(Aim of the exercise): Which lines of the entries below run from the one holding "You are a GUI" to the one holding "Deutsch (24, 2459)", inclusive? Set down exactly those lines and no others.

(Records supplied):

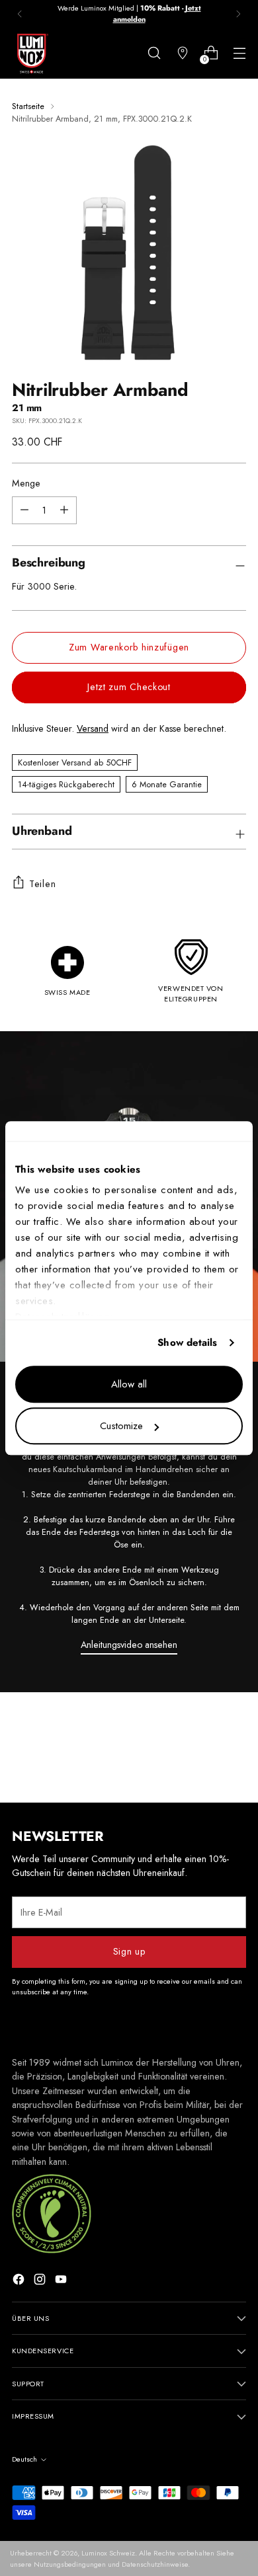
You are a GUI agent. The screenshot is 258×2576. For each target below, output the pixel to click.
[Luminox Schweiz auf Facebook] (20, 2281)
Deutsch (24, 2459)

* * *

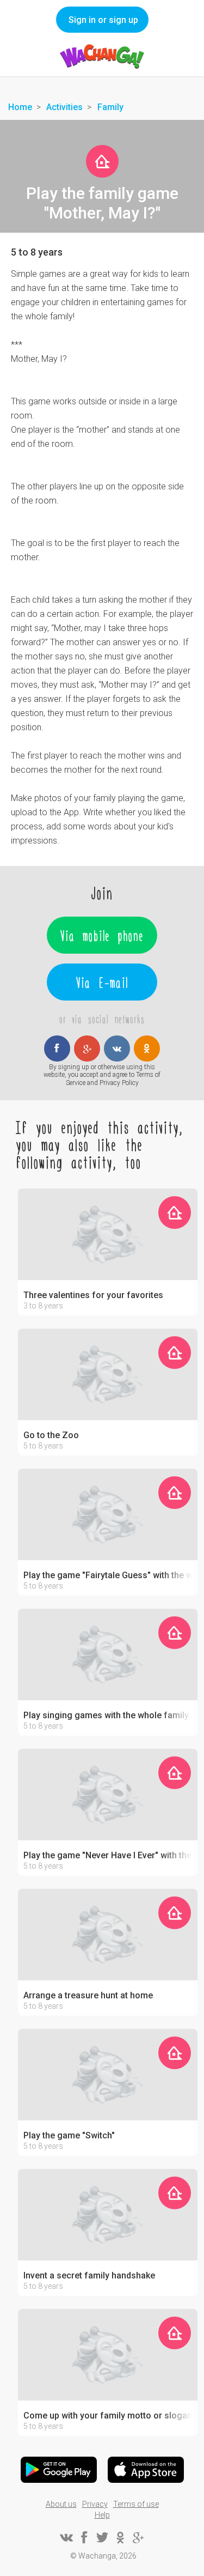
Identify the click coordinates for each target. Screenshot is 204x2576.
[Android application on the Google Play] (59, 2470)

--

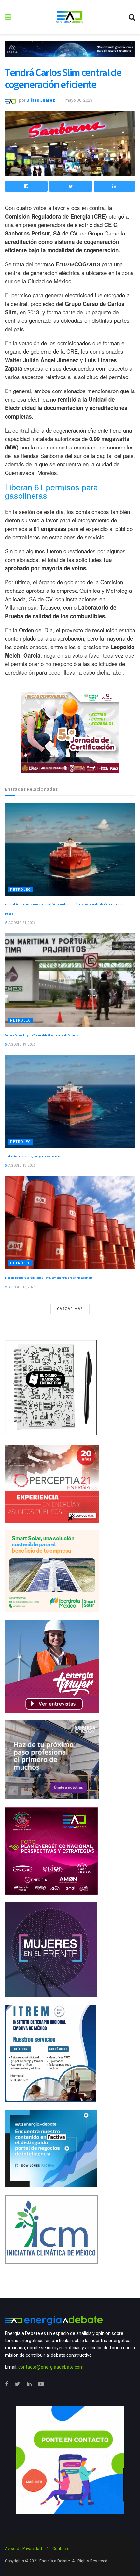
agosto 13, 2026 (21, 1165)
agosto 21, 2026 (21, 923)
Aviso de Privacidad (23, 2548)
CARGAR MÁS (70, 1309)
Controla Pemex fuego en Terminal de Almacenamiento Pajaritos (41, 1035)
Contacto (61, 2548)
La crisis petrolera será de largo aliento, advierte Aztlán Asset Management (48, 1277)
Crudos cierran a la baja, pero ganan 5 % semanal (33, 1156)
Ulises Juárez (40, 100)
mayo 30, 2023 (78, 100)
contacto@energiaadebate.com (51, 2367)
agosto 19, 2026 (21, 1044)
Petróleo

(Answer):
You are a GUI agent. The screenshot is 258×2576. For each target below, output the pixel to click.
[Luminox Schweiz auf Facebook] (20, 2281)
Deutsch (24, 2459)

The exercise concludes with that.